- **Data listing**
--------------------------------

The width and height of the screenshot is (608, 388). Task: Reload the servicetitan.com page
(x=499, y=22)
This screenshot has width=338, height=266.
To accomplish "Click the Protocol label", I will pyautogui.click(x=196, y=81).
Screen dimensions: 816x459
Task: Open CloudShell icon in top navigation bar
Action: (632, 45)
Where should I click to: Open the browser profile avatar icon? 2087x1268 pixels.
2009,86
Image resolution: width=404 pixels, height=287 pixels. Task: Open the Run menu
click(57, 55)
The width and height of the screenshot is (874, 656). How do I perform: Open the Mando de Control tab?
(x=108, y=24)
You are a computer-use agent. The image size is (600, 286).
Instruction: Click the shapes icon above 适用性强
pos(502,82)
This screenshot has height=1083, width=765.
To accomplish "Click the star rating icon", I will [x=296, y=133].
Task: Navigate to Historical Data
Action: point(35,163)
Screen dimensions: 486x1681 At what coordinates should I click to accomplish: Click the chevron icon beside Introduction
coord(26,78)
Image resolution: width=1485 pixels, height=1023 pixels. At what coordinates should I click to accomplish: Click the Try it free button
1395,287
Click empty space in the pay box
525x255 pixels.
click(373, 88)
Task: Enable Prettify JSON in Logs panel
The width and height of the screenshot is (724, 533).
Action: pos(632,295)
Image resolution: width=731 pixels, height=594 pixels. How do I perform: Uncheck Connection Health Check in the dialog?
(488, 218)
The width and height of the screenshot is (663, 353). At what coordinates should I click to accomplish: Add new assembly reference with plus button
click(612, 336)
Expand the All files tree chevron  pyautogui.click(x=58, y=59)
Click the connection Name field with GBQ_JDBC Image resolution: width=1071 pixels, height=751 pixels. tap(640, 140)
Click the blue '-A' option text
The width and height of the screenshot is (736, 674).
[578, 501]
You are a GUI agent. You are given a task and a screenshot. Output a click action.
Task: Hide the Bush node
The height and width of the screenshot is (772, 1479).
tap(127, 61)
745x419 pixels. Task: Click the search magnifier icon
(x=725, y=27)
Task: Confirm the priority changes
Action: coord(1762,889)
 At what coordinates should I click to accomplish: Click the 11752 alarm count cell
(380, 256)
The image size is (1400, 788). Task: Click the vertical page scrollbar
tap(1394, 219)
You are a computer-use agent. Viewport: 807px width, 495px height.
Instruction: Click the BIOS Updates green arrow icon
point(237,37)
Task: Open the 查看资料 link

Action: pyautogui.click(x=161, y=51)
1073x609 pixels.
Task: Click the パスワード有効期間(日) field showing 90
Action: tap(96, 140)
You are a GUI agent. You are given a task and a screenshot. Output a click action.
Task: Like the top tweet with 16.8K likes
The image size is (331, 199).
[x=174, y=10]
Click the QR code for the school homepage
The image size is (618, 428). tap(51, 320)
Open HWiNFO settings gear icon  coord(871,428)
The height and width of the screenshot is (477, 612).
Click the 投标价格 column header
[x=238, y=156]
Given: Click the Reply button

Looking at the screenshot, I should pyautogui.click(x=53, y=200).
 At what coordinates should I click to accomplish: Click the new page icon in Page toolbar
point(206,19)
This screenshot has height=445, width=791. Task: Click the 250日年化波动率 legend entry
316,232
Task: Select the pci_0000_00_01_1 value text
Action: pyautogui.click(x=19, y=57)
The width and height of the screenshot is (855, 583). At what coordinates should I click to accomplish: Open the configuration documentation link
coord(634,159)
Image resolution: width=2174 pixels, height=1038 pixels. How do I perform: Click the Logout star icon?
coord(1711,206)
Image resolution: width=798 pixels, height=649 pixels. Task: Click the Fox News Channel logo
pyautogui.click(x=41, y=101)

--------------------------------

- **Work to be completed**
Please retype the records from the first line through the line containing "pos(502,82)", including both of those lines, with every character unchanged.

- **Expected answer**
The width and height of the screenshot is (608, 388). Task: Reload the servicetitan.com page
(x=499, y=22)
This screenshot has width=338, height=266.
To accomplish "Click the Protocol label", I will pyautogui.click(x=196, y=81).
Screen dimensions: 816x459
Task: Open CloudShell icon in top navigation bar
Action: (632, 45)
Where should I click to: Open the browser profile avatar icon? 2087x1268 pixels.
2009,86
Image resolution: width=404 pixels, height=287 pixels. Task: Open the Run menu
click(57, 55)
The width and height of the screenshot is (874, 656). How do I perform: Open the Mando de Control tab?
(x=108, y=24)
You are a computer-use agent. The image size is (600, 286).
Instruction: Click the shapes icon above 适用性强
pos(502,82)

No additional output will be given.